Rate Limiting in System Design

What is Rate Limiting?

Rate limiting is a technique used in system design to control the number of requests a user or client can make to a server within a specified time window. It protects your services from abuse, prevents system overload, and ensures fair usage among all clients.

Why Do We Need Rate Limiting?

Imagine a website that provides a public API. If one user starts making thousands of requests every second, it can slow down or even crash the server for everyone else. Rate limiting solves this by putting a cap on how many requests a user can make, such as 100 requests per minute.

Real-World Examples of Rate Limiting

Example 1: Login Attempts

Suppose a user is trying to log in to an application. If there is no limit on login attempts, a malicious actor could perform a brute-force attack by trying all possible passwords.

To avoid this, we can apply rate limiting: for example, only allow 5 login attempts per 10 minutes. After 5 failed attempts, block the user for 10 minutes.

Example 2: Public API Usage

Let’s say you’re offering a free weather API. You want to allow fair use but prevent abuse. You could define:

Free plan: 60 requests per hour
Paid plan: 1000 requests per hour

This encourages users to upgrade while protecting your backend resources from being overwhelmed by free users.

Intuition-Building Question

Question: If an attacker sends 1000 requests in 1 second, and you limit to 10 requests per second, will the attacker still be able to slow your system down?

Answer: It depends on how the rate limiter is implemented. If requests beyond the limit are dropped early (e.g., at the API gateway), then your system will stay safe. But if all requests reach the application before being rejected, the system can still become overwhelmed.

How Rate Limiting Works

Rate limiting works by tracking the number of requests from a user (or IP address, API key, etc.) and comparing it to a pre-defined threshold. If the threshold is exceeded, the server blocks further requests until the time window resets.

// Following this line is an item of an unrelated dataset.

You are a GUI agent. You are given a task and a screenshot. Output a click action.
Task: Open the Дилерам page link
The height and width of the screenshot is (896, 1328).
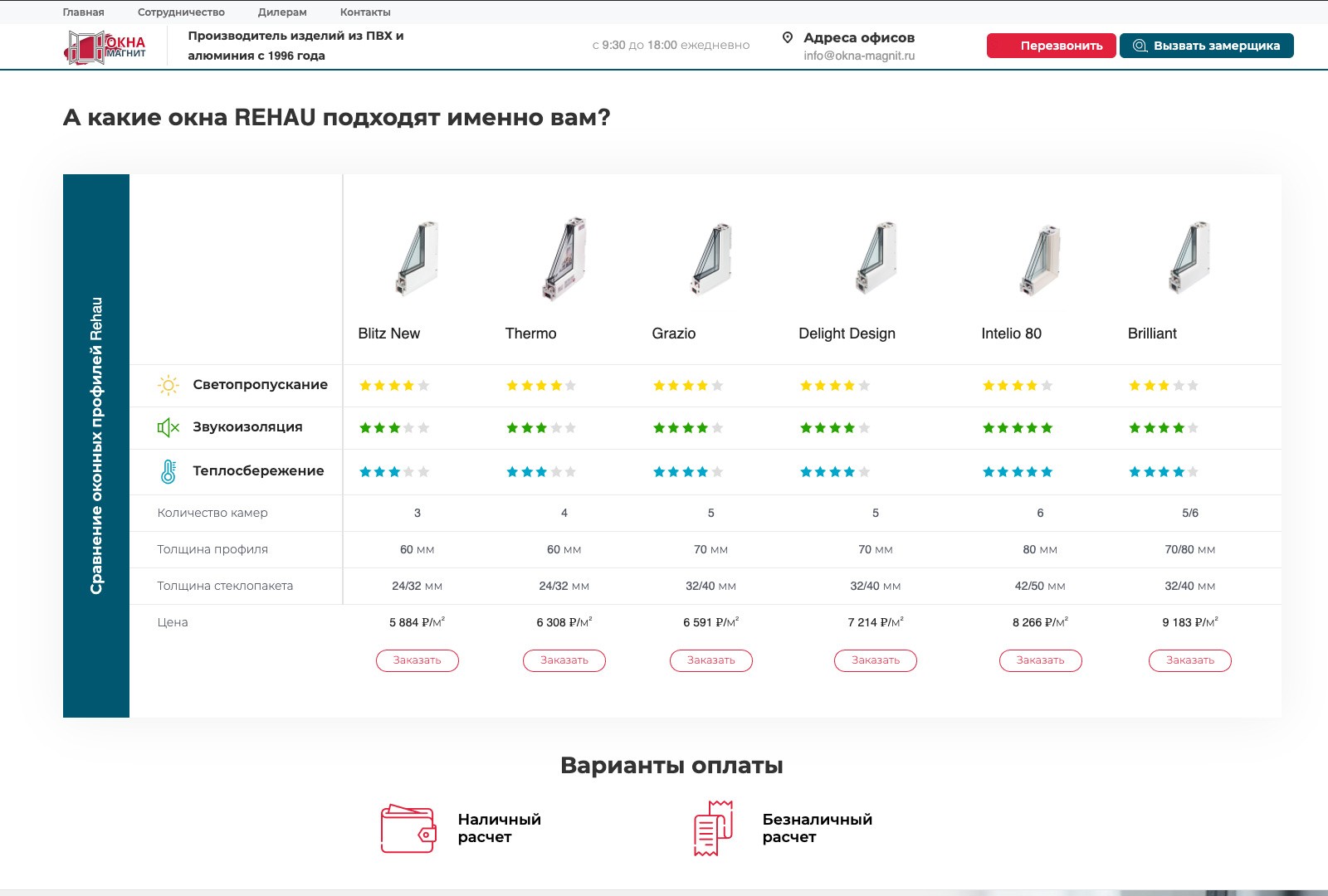coord(282,12)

Common Algorithms Used for Rate Limiting

1. Fixed Window

In this method, time is divided into fixed windows (e.g., 1 minute). If the limit is 100 requests per minute, the system allows 100 requests from a user in that minute. After the minute resets, the counter resets.

Problem: A user can send 100 requests at the end of one window and 100 at the start of the next—effectively sending 200 requests in a short burst.

2. Sliding Window Log

This approach logs timestamps of each request and removes old ones outside the current time window. It gives a more accurate tracking of request rates but uses more memory and processing.

3. Sliding Window Counter

A more efficient version of the sliding window log. It approximates the number of requests using two time buckets (e.g., current minute and previous minute), combining them based on how much of each overlaps with the actual time range.

4. Token Bucket

This is one of the most commonly used algorithms. Here's how it works:

You have a bucket that fills with tokens at a fixed rate (e.g., 1 token per second).
Each request needs a token. If a token is available, the request is allowed, and the token is removed.
If no token is available, the request is denied.

Advantage: This allows for some burst traffic, as tokens can be accumulated over time.

5. Leaky Bucket

Imagine a bucket with a hole in the bottom. Water (requests) enters the bucket at any rate, but leaks at a steady rate.

This algorithm smooths out bursty traffic by ensuring a constant output rate.

Question to Deepen Understanding

Question: Which is better for APIs that can tolerate occasional bursts — Token Bucket or Leaky Bucket?

Answer: The Token Bucket is better for bursty traffic because it allows tokens to accumulate and supports short spikes. Leaky Bucket enforces a more consistent rate and discards bursts.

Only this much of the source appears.